2. Challenges in multi-vendor ecosystem – The different SMEs often work in different solutions, provided by different vendors, generating interoperability issues such as data format compatibility, loss of data, or information. RDDMS resolves these issues, making sure of data interoperability throughout collaborative projects.
3. Cross-BU collaboration – Business units (BUs) need to collaborate with other teams such as headquarters or partners to access and refine reservoir models. Role-based permissions in RDDMS regulate access, making sure of efficient collaboration across teams without data duplication.
4. Data query and retrieval – Once the reservoir model is completed and stored, SMEs need to query the data, potentially reuse, or QC some of them. Completed reservoir models in RDDMS enable stakeholders to efficiently query, retrieve, and use data for QC, new studies, and continuous improvement initiatives.
Implementing collaboration through OSDU Data Platform RDDMS
RDDMS organizes collaborative efforts into Dataspaces, acting as project spaces where users can seamlessly contribute, review, and analyze data. For example:
- User 1 interprets horizons, faults, and well markers stored in the Dataspace.
- User 2 consumes these interpretations and produces a set of comprehensive surfaces to delineate the main element of the reservoir model and stores it back into the Dataspace.
- User 3 uses data generated by User 1 and User 2 to build a 3D geocellular model with a set of petrophysical properties, derived from well logs.
- User 4 conducts a reservoir simulations review based on the model generated by User 3.
The preceding scenario is illustrated in the following figure.

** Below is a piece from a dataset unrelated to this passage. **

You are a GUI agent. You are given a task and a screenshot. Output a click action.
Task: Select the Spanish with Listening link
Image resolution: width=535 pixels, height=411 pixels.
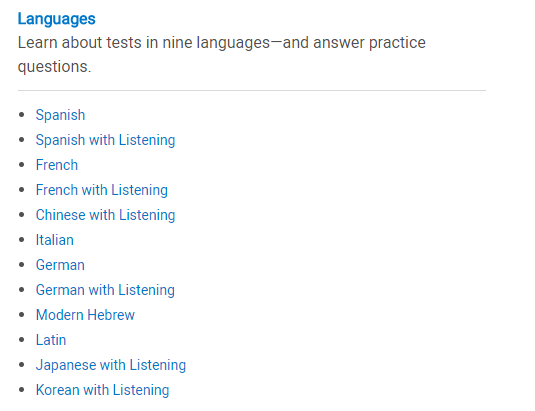pos(105,140)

Fig. 1 Enabling collaboration with RDDMS
Fine-tuned collaboration with role-based permissions
Permissions within RDDMS are granular and can be defined at the Dataspace level. Depending on their role (such as headquarter, business unit, partner), users can have owner or viewer access to specific Dataspaces. At the Dataspace level, we can define permission by user groups. Based on which user group you belong to, you might have owner or viewer access to RDDMS Dataspace, enabling you to consume data only, or to ingest and consume data. This means that collaboration can be fine-tuned based on your role in the project (headquarters as opposed to business unit, partners, etc.).
Technical design and architecture
Using EDI, geoscientists or engineers can search and get some insights about the data. To make sure that happens successfully, data managers can build manifest for the Dataspace, and ingest into the OSDU Data Platform. Using manifest helps establish the co-relation of the data with RDDMS. EDI users with appropriate permissions can ingest the manifest data for the Dataspace.
Now data search can be performed using the EDI search tool, which calls OSDU search services. The technical design of the overall workflow is shown in the following figure.
Benefits and Conclusion
The benefits of using RDDMS in the OSDU Data Platform are as follows:
- Cross domain data sharing, interoperability based on RDDMS Dataspaces, using domain APIs.
- Efficient collaboration using data openness and standard (RESQML) for reservoir modeling workflows in a cross-vendor ecosystem.
- Accurate data permissions streamlining parallel processes by different teams.
- Centralized OSDU data discovery for geomodellers through a dedicated portal.